Share all details about your problem, including any error messages you may have received.
We have below code run from a ‘Run Rule’ Task that caused server which it ran to crash.
Iterator iterate = context.search("sql: SELECT id FROM identityiq.identityiq.spt_identity si WHERE [attributes] LIKE '%NativeChangeDetection%';", null, null);
List tempList = IteratorUtils.toList(iterate);
log.error("Total no: of cubes with NCD : "+tempList.size());
iterate = tempList.iterator();
while (iterate.hasNext()) {
Identity id = context.getObjectById(Identity.class, iterate.next());
// remaining code
}
The sql query (when tested running from DB directly) returned around 100k identity cubes. When the task was running for few minutes before server crashed, we saw CPU and memory utilization go very high (as seen in admin console).
Even the log.error statement didn’t get printed, which means the execution didn’t even reach there
All those objects remain pinned in the session cache; GC thrashes, CPU spikes, OOM kills the JVM.
Crash
The log line never printed because the JVM spent its time allocating, paging and finally dying before it reached that statement.

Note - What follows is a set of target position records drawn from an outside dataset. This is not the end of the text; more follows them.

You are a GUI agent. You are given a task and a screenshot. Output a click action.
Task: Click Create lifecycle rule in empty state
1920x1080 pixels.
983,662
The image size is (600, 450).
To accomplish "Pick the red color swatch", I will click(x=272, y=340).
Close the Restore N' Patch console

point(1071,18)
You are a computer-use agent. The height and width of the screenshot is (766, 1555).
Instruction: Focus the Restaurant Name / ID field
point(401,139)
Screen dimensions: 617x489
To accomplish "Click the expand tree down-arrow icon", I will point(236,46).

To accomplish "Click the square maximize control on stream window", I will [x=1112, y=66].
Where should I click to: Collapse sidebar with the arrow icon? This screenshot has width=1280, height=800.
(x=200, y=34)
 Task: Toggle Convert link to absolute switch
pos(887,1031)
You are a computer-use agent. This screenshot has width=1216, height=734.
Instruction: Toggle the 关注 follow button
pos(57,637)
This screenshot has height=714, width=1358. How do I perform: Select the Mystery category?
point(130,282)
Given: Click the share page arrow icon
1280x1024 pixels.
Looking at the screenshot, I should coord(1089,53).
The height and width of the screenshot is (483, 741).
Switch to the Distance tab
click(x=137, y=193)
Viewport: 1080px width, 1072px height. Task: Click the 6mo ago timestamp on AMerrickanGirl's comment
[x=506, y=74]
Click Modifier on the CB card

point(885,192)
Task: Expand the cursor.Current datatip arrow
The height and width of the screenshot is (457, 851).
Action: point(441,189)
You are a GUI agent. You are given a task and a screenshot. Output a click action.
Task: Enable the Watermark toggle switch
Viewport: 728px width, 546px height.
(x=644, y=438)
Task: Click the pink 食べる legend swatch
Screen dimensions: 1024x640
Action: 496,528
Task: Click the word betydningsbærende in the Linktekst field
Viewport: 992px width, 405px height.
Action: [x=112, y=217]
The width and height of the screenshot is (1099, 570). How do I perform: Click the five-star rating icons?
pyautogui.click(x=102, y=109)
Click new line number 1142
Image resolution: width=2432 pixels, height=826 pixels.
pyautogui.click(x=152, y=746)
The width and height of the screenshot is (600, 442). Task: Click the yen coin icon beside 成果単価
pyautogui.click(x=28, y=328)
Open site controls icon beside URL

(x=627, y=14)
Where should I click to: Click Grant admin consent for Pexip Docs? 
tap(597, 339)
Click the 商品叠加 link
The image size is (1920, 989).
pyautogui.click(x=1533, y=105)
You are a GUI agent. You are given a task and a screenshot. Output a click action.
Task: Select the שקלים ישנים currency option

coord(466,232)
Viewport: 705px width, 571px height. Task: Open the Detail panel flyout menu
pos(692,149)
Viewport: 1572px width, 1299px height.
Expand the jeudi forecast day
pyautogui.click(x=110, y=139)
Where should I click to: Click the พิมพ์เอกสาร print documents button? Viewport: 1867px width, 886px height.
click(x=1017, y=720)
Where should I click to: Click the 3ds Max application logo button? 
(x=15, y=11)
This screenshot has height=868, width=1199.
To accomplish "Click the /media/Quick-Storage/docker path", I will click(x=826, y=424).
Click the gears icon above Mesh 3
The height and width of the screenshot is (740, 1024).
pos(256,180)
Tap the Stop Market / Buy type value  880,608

A pattern that will survive 100 k+ cubes
import sailpoint.api.IdIterator;
import sailpoint.object.QueryOptions;
import sailpoint.object.Filter;
import sailpoint.tools.Util;
QueryOptions qo = new QueryOptions();
// identical semantics, but let Hibernate build the SQL for you
qo.addFilter(Filter.like("attributes", "NativeChangeDetection"));
IdIterator it = new IdIterator(context, Identity.class, qo); // streams only the ID column
int processed = 0;
try {
while (it.hasNext()) {
String id = (String) it.next(); // just a GUID, negligible memory
Identity cube = context.getObjectById(Identity.class, id);
// …your business logic here…
context.decache(cube); // keep session small
if (++processed % 500 == 0) { // batch-size tune as needed
context.commitTransaction(); // lets other threads run, releases locks
}
}
} finally {
Util.flushIterator(it); // closes DB cursor
}
Projection, not hydration
If you prefer context.search, call the overload that lists the columns you need:
Iterator<Object[]> iter = context.search(Identity.class, qo, "id");
This avoids materialising full Identity objects until you explicitly call getObjectById - Context.search: Care and feeding of iterators - Compass.
3. Decache aggressively context.decache(obj) (or a regular context.decache() every N records) prevents the session cache from ballooning.
4. Batch commits
A small commitTransaction every few hundred objects shortens database locks and gives the GC a chance to clean up.
5. Flush the iterator
Always Util.flushIterator (or use the try/finally above) so JDBC cursors are closed even on exceptions - Context.search: Care and feeding of iterators - Compass.
Optional refinements
Technique
When it helps
qo.setCloneResults(true)
You must call commitTransaction() inside the loop but are stuck with a standard iterator.
Partition the workload (multiple “Run Rule” tasks, each filtering on id range or shard key)
Clustered deployments where you want predictable runtimes and lower per-node memory.
Create a database index on the JSON attributes field (or split the flag into its own column)
If the LIKE '%NativeChangeDetection%' scan itself is the bottleneck.
TL;DR
Load only what you need, process in a streaming loop, decache, flush, and batch-commit.
Following the pattern above, 100 k, 1 M or even more cubes can be processed without exhausting heap or hanging the server.
@sukanta_biswas
Thanks for providing a very detailed analysis and solution for this. Appreciate it!
If possible, could you please elaborate on the “Partition the workload” refinement you mentioned.
I’m aware of partitioning tasks like IR task, Aggregation Task, Certification Staging etc using RequestDefinition object configuration/ setting it directly on these tasks.
But I don’t see any option to partition a task of ‘Rule Run’ type. Could you please help on this.
The filter is not working because the attributes column is not searchable. Also, I would never recommend you to make it searchable.
If you could explain me the exact use case scenario, I would be able to help you in a better way. So far I understood you are trying to do something with Native Change Detection.
Also, If you must stick with raw SQL
The same streaming pattern still applies; just keep these tweaks:
Iterator rows = context.search(
"sql:SELECT id FROM spt_identity WHERE attributes LIKE '%demoexample%'",
null, null);
int processed = 0;
try {
while (rows.hasNext()) {
Object row = rows.next(); // BeanShell: no generics
String cubeId = row.toString(); // only column selected
Identity cube = context.getObjectById(Identity.class, cubeId);
log.info("First name = " + cube.getFirstname());
context.decache(cube); // free this one object
processed++;
if (processed % 200 == 0) {
context.commitTransaction(); // shorter locks, GC window
}
}
} finally {
Util.flushIterator(rows); // always close cursor
}
Important: call context.decache(cube), notcontext.decache() with no argument, otherwise you flush the whole Hibernate session every loop iteration.